The problem is that it doesn't work perfectly. At very high concurrency loads, there are still some cases wherein multiple threads with the same key are not being synchronized. I've been through and tested fairly thoroughly and cannot figure out why/where this can happen.

Any concurrency experts out there?

Answer 1

Your solution suffers from the lack of atomicity.
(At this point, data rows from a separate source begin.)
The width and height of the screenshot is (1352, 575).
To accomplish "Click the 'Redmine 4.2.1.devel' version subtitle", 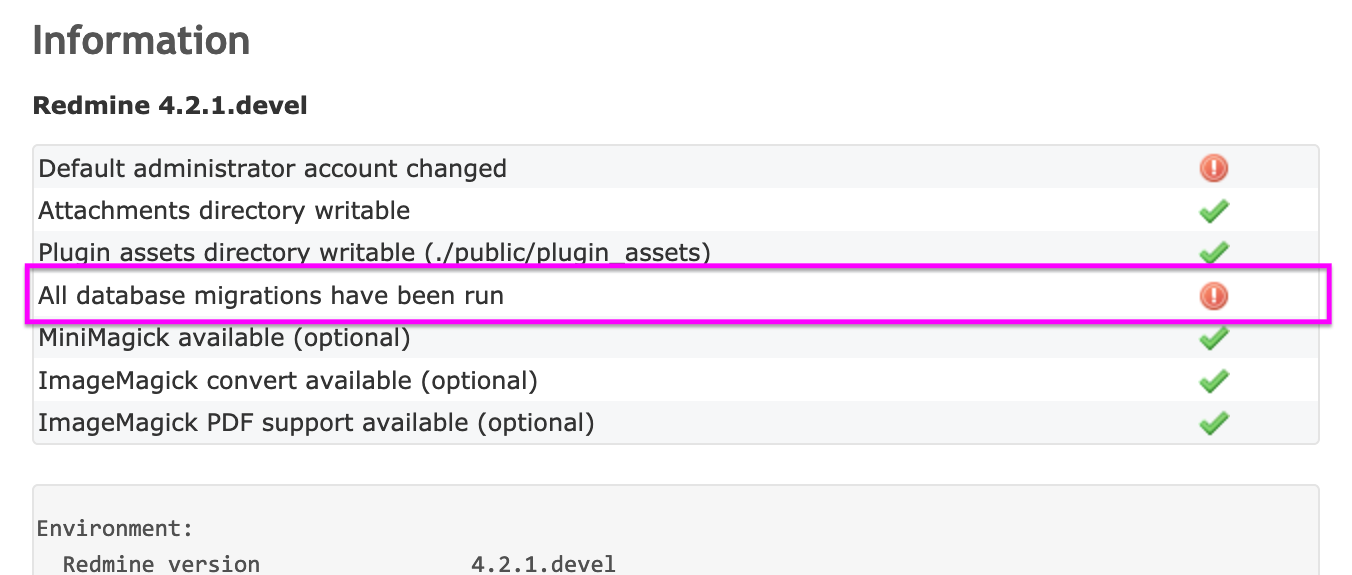I will coord(170,105).
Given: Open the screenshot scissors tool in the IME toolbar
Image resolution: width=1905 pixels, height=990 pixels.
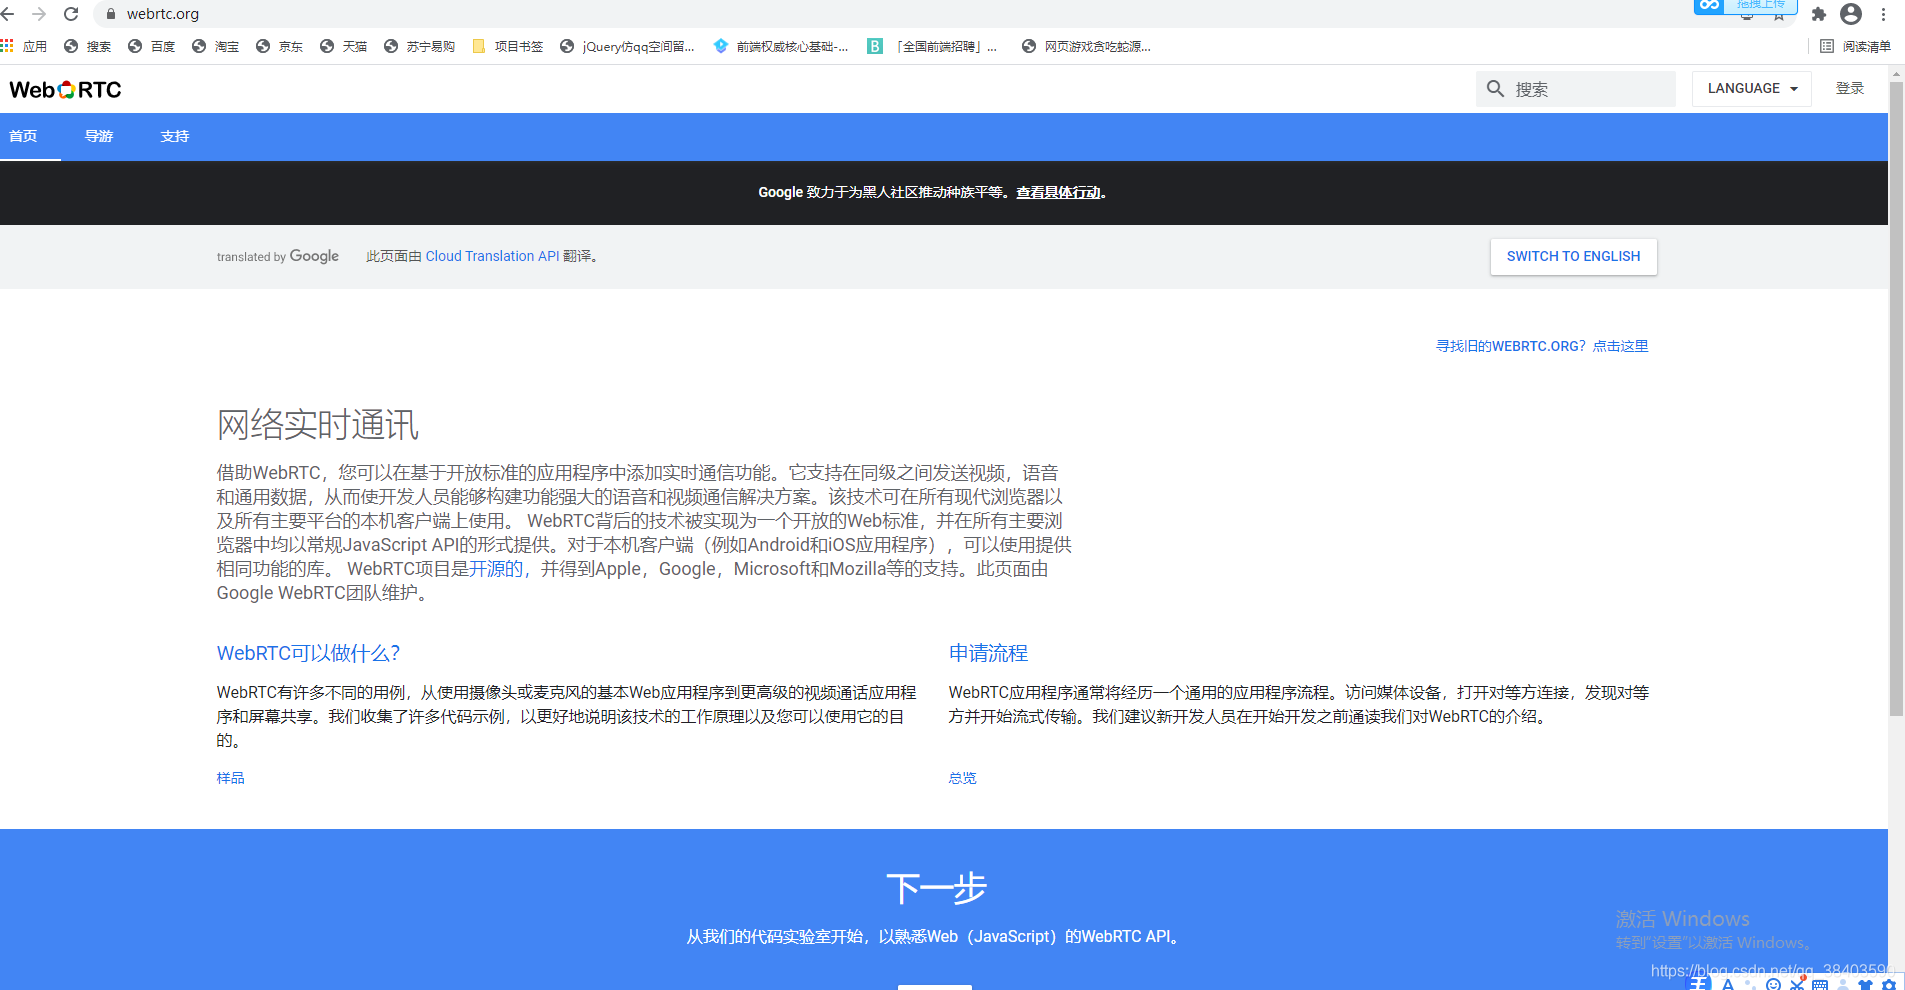Looking at the screenshot, I should (x=1797, y=985).
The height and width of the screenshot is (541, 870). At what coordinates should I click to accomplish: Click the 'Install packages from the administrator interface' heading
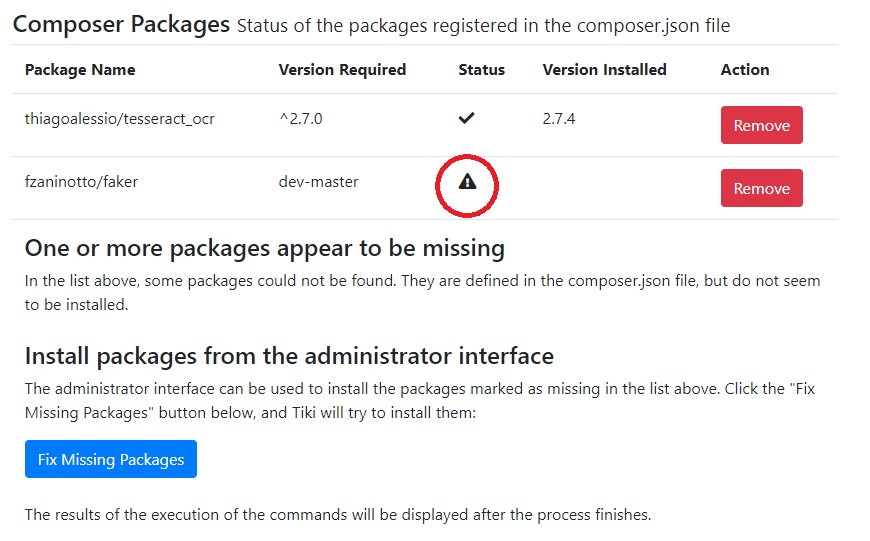289,356
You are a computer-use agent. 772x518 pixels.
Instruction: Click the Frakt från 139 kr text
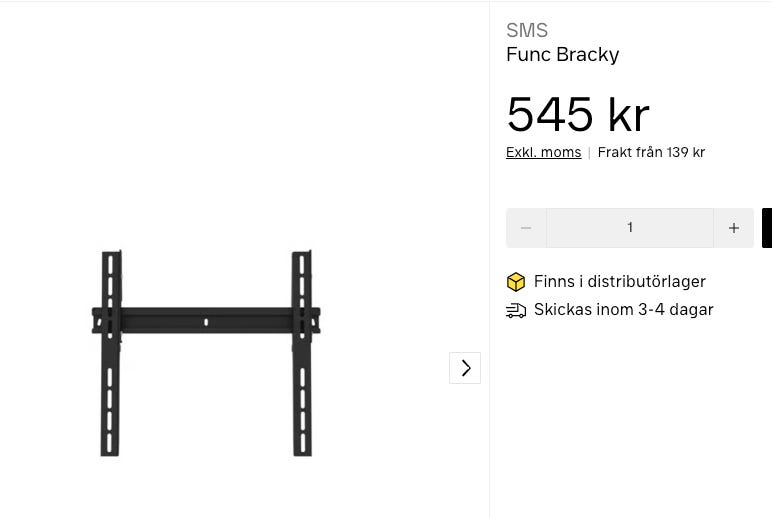651,153
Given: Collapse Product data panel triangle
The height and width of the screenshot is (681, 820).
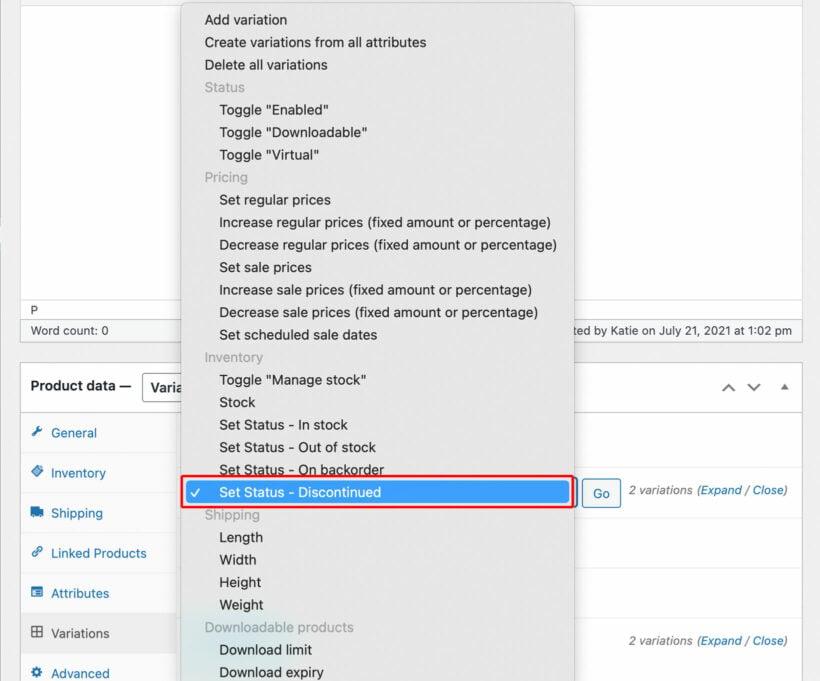Looking at the screenshot, I should (x=784, y=387).
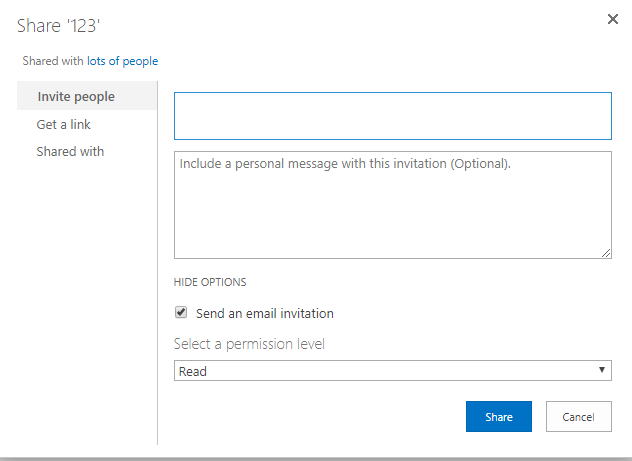Open the 'lots of people' link

pos(123,61)
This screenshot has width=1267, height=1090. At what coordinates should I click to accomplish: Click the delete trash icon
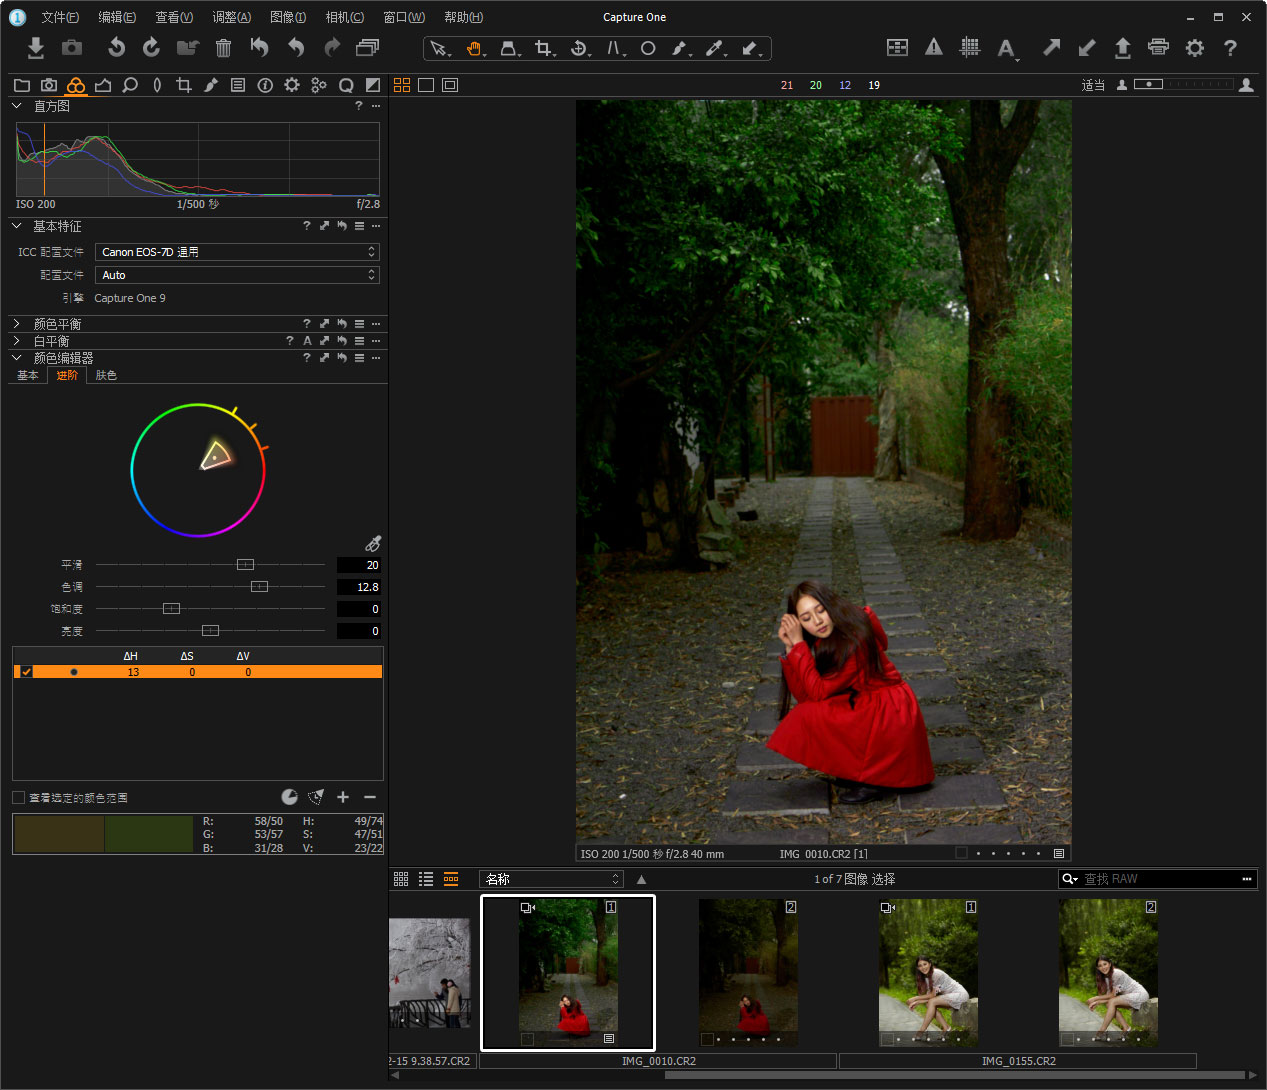pos(223,47)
Consider the following scenario:

• Thread A enters lock() and obtains existing lock from the map.
• Thread B enters unlock() for the same key, unlocks and removes the lock from the map (since thread A haven't called tryLock() yet).
• Thread A successfully calls tryLock().

One possible option is to keep track of number of locks "checked out" from the map:

public class EntitySynchronizer {
    private Map<Object, Token> tokens = new HashMap<Object, Token>();
    private ThreadLocal<Token> currentToken = new ThreadLocal<Token>();
    private Object mutex = new Object();

    ...

    public void lock(Object key) throws InterruptedException {
        Token token = checkOut(key);
        boolean locked = false;
        try {
            locked = token.lock.tryLock(maximumLockDurationSeconds, TimeUnit.SECONDS));
            if (locked) currentToken.set(token);
        } finally {
            if (!locked) checkIn(token);
        }
    }

    public void unlock() {
        Token token = currentToken.get();
        if (token != null) {
            token.lock.unlock();
            checkIn(token);
            currentToken.remove();
        }
    }

    private Token checkOut(Object key) {
        synchronized (mutex) {
            Token token = tokens.get(key);
            if (token != null) {
                token.checkedOutCount++;
            } else {
                token = new Token(key); 
                tokens.put(key, token);
            }
            return token;
        }
    }

    private void checkIn(Token token) {
        synchronized (mutex) {
            token.checkedOutCount--;
            if (token.checkedOutCount == 0)
                tokens.remove(token.key);
        }
    }

    private class Token {
        public final Object key;
        public final ReentrantLock lock = new ReentrantLock();
        public int checkedOutCount = 1;

        public Token(Object key) {
            this.key = key;
        }
    }
}

Note that tokens doesn't have to be ConcurentHashMap since its methods are called in synchronized blocks anyway.

Answer 2

One of the things you should fix is this:

ReentrantLock lock;
synchronized (mutex) {
  lock = locks.putIfAbsent(key, new ReentrantLock(true));
  if (lock == null) {
    lock = locks.get(key);
  }
}

This misses the whole point of a concurrent map. Why didn't you write it like this:

ReentrantLock lock = new ReentrantLock(true);
final ReentrantLock oldLock = locks.putIfAbsent(key, lock);
lock = oldLock != null? oldLock : lock;

Answer 3

I'm assuming you're not really using your class as follows:

private EntitySynchronizer entitySynchronizer = new EntitySynchronizer();
entitySynchronizer.lock(userId);  // 'user' is the entity by which i want to differentiate my synchronization
try {
  //execute my code here ...
} finally {
  entitySynchronizer.unlock();
}

But have a singleton instance of the EntitySynchronizer? Because otherwise that's your problem right there.